Excerpted records:
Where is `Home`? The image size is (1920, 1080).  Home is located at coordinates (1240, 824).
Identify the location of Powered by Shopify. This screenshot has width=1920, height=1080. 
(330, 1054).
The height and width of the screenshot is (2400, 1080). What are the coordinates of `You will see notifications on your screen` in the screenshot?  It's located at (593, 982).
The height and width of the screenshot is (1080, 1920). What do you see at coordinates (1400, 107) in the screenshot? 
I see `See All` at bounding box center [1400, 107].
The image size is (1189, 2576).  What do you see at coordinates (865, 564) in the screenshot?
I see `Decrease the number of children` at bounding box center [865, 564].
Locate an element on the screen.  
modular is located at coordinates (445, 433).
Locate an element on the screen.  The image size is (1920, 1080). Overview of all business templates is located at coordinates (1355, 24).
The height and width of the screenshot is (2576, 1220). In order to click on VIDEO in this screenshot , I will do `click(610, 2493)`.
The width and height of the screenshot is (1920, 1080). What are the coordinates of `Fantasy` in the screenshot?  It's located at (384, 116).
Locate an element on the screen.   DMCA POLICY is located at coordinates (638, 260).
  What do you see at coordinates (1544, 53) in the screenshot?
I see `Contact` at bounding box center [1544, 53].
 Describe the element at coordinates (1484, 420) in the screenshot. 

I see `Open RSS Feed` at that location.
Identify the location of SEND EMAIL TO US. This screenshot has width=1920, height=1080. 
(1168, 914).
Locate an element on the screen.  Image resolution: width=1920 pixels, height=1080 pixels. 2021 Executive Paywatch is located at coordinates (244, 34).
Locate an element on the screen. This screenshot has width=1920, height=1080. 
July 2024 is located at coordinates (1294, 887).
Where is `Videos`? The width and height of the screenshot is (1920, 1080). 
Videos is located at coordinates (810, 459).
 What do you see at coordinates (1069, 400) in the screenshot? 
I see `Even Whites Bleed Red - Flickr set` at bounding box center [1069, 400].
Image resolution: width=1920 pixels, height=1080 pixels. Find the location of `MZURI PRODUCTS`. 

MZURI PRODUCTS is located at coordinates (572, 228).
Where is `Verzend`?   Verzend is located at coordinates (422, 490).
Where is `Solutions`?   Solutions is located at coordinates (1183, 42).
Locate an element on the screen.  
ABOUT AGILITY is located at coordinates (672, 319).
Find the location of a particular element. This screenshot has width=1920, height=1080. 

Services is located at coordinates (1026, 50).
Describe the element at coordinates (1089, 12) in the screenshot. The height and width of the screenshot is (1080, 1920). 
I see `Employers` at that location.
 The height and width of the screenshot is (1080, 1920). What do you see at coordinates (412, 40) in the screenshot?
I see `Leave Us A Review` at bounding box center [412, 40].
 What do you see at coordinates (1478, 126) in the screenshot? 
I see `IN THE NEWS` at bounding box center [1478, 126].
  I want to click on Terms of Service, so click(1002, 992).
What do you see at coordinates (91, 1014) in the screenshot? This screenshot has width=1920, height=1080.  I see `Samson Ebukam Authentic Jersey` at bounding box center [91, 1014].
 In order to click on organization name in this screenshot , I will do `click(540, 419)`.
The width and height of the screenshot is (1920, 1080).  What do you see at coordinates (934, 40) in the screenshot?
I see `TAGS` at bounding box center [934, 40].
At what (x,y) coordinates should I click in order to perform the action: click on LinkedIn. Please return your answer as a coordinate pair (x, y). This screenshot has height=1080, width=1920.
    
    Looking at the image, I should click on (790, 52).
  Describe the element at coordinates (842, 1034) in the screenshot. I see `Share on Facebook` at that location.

Brief: Pick out each line of the records above in which the word "bounding" appears, and copy those lines.

Exercise answer:
I see `See All` at bounding box center [1400, 107].
I see `Decrease the number of children` at bounding box center [865, 564].
I see `Contact` at bounding box center [1544, 53].
I see `Even Whites Bleed Red - Flickr set` at bounding box center [1069, 400].
I see `Leave Us A Review` at bounding box center [412, 40].
I see `IN THE NEWS` at bounding box center [1478, 126].
What do you see at coordinates (91, 1014) in the screenshot? This screenshot has width=1920, height=1080.  I see `Samson Ebukam Authentic Jersey` at bounding box center [91, 1014].
I see `TAGS` at bounding box center [934, 40].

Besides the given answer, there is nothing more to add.